Ann Arbor – There are boxes that have to be unpacked, and the office does not have his finishing touches, with the exception of family photographs and a few mementos, but Warde Manuel is a little busy these days.
Manuel, on the job as Michigan’s new athletic director since mid-March, replacing interim AD Jim Hackett, has been meeting with the Wolverines’ coaches, gaining an understanding of the $153.6 million athletic department budget and handling get-to-know-you meetings with local media.
There are a number of photos in his office featuring his wife, Chrislan, and daughter Emma, who will begin medical school at Michigan this July, and son, Evan, who will be a freshman at Michigan.
He has a treasured Muhammad Ali card signed years ago when Manuel met him in Ypsilanti. It is framed and sits behind his desk. There also is a humorous “In the Bleachers” cartoon pinned to the wall. It features a surgeon removing a football from a fan with a message about the athletic director not wanting to lose any equipment unnecessarily.
For Manuel, the comic is a reminder that budgets are meant to be met.
Following a long line of Michigan athletic directors from business backgrounds, Manuel has risen as an athletic administrator, who happens to have an MBA and began work on a Ph.D. in social work and psychology.
“It is really helpful I have the MBA and can handle and understand the business aspects and the monetary aspects of the department,” Manuel told The Detroit News on Friday. “Although I didn’t finish (the Ph.D.), it was tremendous education and insight into the psychology of personal interaction with people.
“That combination has been very helpful to me. We always strive for perfection. Ultimately, time will tell whether it’s even a good enough combination.”
Manuel addressed a number of topics on Friday:
Michigan football coach Jim Harbaugh and his many ideas: “I think the ideas that come to fruition that Jim has brought to college football and to Michigan football, I don’t see any issue with them. I like his creativity and his thought process and will always help him and our other coaches try to figure out how to make the experience better for our students who participate in sports. We’re always going to work at doing things within the rules.”
Heisman Trophy winner Charles Woodson and the possibility of having his number retired: “I don’t know the deliberation or if there’s a policy in place (regarding how retired numbers are determined). I know a year ago we retired Desmond (Howard’s) jersey number. Listen, Charles is a legend. He is a great person. I had a chance to see him at the spring game. He’s unbelievable. I’ll look at it. I’m certain it will be in the not-so-distant future, I don’t know when. I just don’t know if there’s a policy.
“Listen, there’s many, many, great football athletes in our history at Michigan but by all measures, Charles is at the top of that list, not just because of the Heisman Trophy (but also) what he’s gone on to do in the pros. And so, we’ll continue to look at that, but he’s very deserving, and we’ll look at the timing of when that happens.”
On Jimmy King scheduling a public forum regarding the Fab Five and the possible return of the Final Four banners to Crisler Center: “I’m looking forward to hearing the discussion and perspective that is shared. It’s a good time for us to have it in the 25th year of them arriving on campus. I give Jimmy and Professor (Yago) Colas kudos for bringing the discussion back to life about the Fab Five and the impact they had on the university.

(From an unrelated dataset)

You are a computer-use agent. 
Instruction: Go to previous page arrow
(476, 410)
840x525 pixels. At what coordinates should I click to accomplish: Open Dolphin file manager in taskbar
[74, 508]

“I followed them, I cheered for them. It was a phenomenon, and they’re to be celebrated for what they brought those two years, their on-the-court success, and we have to discuss the aftermath in a way to make sure we move on in a positive direction. It took time, but I think Michigan, in particular Michigan basketball, has come through it and we’ll continue to learn from it and learn from their experience, pros and cons.”
On the possibility of beer sales at Michigan Stadium (UConn sold beer at football games when Manuel was AD there): “We sold beer at the stadium and beer and wine in the suites, but it was a state-run facility. At our on-campus arena, we didn’t sell (alcohol). It’s not something I’ve had a conversation about at this point in time (at Michigan). But also being from New Orleans, it’s not something personally I’m against, people drinking beer and alcohol. They certainly do in the parking lots prior to the games. I understand and appreciate the philosophy on a college campus of either no or limiting the scope of beer and alcohol sales at our venues.”
On night games at Michigan Stadium (there will be none in 2016): “I’m not sure what the future holds in terms of night games. Listen, we’ll make decisions we control on timing of games, whether it be day or night, and we’ll also deal with (game times) that we don’t have any control over.”